Por Juan Sasturain
A las diez y media, la mañana del domingo resulta más simplemente fría e irremontable que electoral. Con cuidado de no despertarla, él se levanta de la cama como quien se baja de un caballo incómodo y mañero tras un largo viaje. Va a la cocina. Olvidados sobre la mesa, el Rosario/12 y La Capital de ayer exponen candidatos que hacen piruetas de última hora y primera plana. El toma tres mates mirando un carguero lejano, la luz en puntas de pie sobre el río tras los cristales del balcón terraza. Piensa en su vida escorada, en el naufragio universal, y se declara clínicamente deprimido. La idea de viajar hasta Fisherton equivale a ir de rodillas a Luján, a Lourdes, mejor.
Vuelve a la pieza, a Caro, a la cama revuelta. Hace tres meses que duerme allí y parece ayer que tomó a esa mujer y a esa plaza y media por asalto:
–¿Y si no voy? –le pregunta a la espalda joven de ella.
–Andá, sé ciudadano –murmura Caro sin obligación inmediata, cómodamente instalada en la almohada y en pleno centro de la Chicago argentina. Total, ella vota a la vuelta.
–Debería haber hecho el cambio de domicilio –admite él.
–Pero no lo hiciste. Ni siquiera te mudaste del todo –contesta ella sin volverse.
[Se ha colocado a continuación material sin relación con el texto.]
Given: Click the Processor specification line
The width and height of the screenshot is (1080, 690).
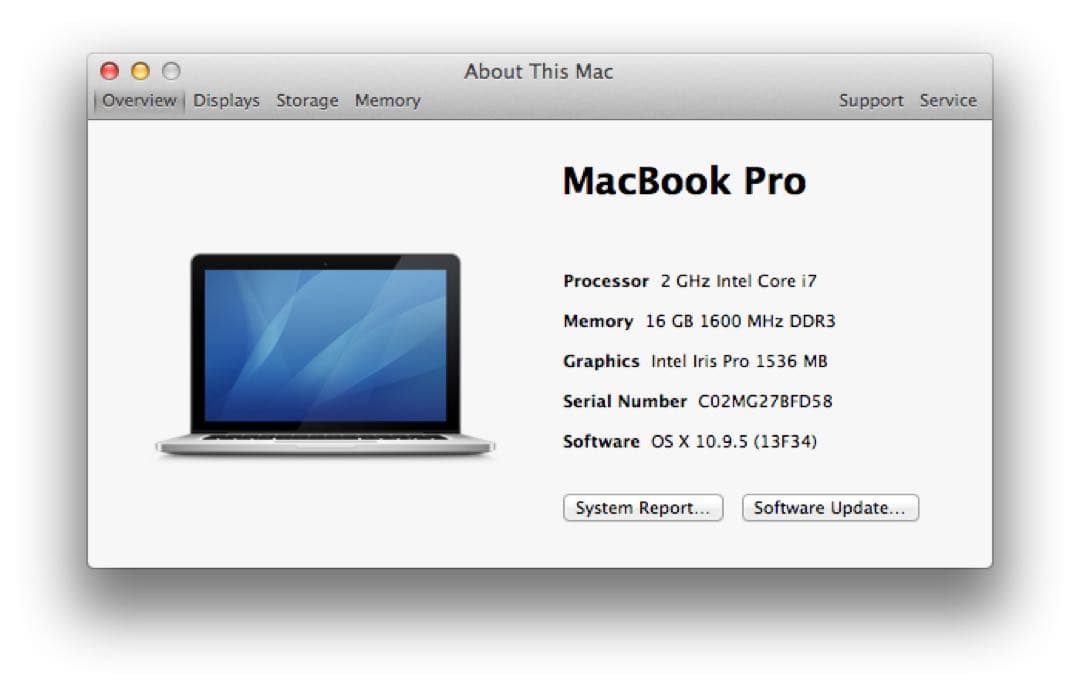Looking at the screenshot, I should tap(690, 281).
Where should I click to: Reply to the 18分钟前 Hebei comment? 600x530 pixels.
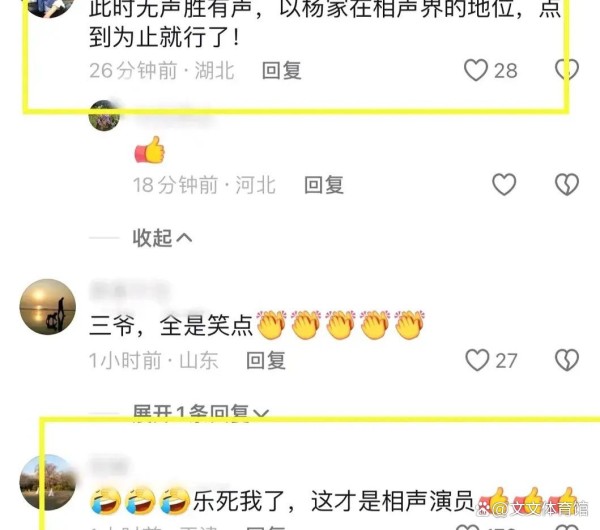pos(324,185)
Es cierto. Ella le hizo espacio en sus cajones y el placar, lo ayudó a vaciar el bolso con que él volvió una noche con el cepillo de dientes, la compu y un par de fotos de chicos despeinados que se le parecen y que ahora están sujetos con chinches junto a un precario dibujo de Bob Esponja y un par de extraños guerreros del espacio dedicados a Papá. El resto de sus cosas sigue allá, en Fisherton.
El se inclina sobre la almohada, besa a Caro en la comisura de los labios, se disculpa, se aparta sin esperar respuesta.
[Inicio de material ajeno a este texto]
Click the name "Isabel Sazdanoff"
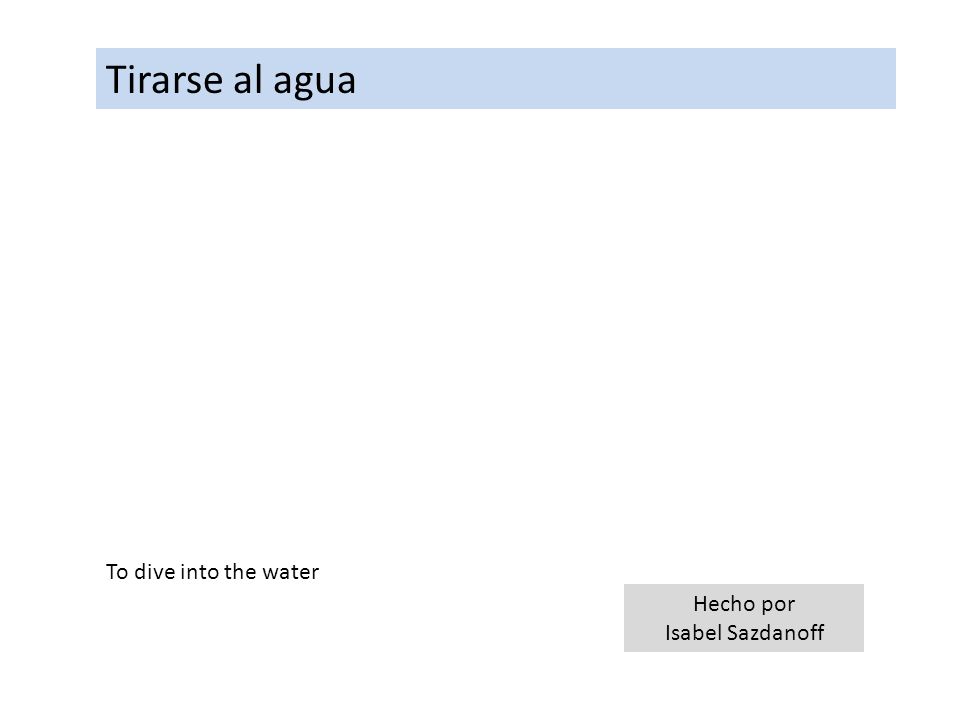The width and height of the screenshot is (960, 720). 744,632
–Voto y vuelvo –dice mientras se pone el abrigo con entretela acolchada, regalo en otro otoño y de otra mujer.
–Eso espero. ¿Dónde votás?
–Donde siempre, supongo.
–La escuela de tus pibes.
–Sí.
–¿Y ella?
Para hacer esa pregunta ha abierto un ojo, un ojo hermoso, piensa él pero no se anima a decirlo.
–No sé dónde vota ella.
–¿No le preguntaste?
–No he hablado con ella. Hace quince días que no hablo con Silvina.
–Ese es el problema.
Caro deja la frase como un epitafio y se dispone a seguir durmiendo.
El dice “te quiero” desde la puerta y le responde un rumor entre almohadas que no entiende ni pregunta.
Sale despacio, como para que se note que no quiere ir.
Todo resulta menos dramático de lo que temía. Aunque el presidente de la mesa 3562 resulta ser el vecino despistado del 4to B que le pregunta por su mujer y sus chicos, y la fiscal de uno de los partidos, una amiga de la mejor amiga de Silvina, que mira su DNI como si fuera un certificado de mala conducta. Sin embargo, va y vota.
Al salir, es casi mediodía. Camina por la vereda de la escuela, va a cambiar de vereda, vacila, finalmente cruza la calle, se acerca a un edificio de departamentos y toca el timbre de un 9no C que ya no le pertenece.
Atiende ella.
–Vengo a buscar mis cosas, Silvina –dice él de un tirón.
Hay una pausa más o menos larga.
–Subí. Pero antes quiero que hablemos de algunas cuestiones –dice ella finalmente.
–¿Están los chicos?
–Claro que no... No tengas miedo, cagón.
–No tengo miedo. Es que estoy apurado.
–Ah... Encima, apurado. Mejor andate, entonces.
El se aparta del portero eléctrico como si le quemara y retrocede. Después de unos segundos vuelve la voz de ella, que lo busca infructuosa:
–Y seguro que votaste a ese payaso impresentable... No tenés vergüenza.
–No. Oíme, Silvina... –murmura, de lejos ya.
–No te quiero ver más por acá, ¿sabés? No te quiero ver más.
Pero él no la oye. Ya votó y se vuelve, cruzó de vereda espantado.
Una vecina del primero, en cambio, que regresa, alcanza a escuchar el rumor, una puteada, un último sollozo en el portero eléctrico y se queda esperando hasta que el clic final la decepciona.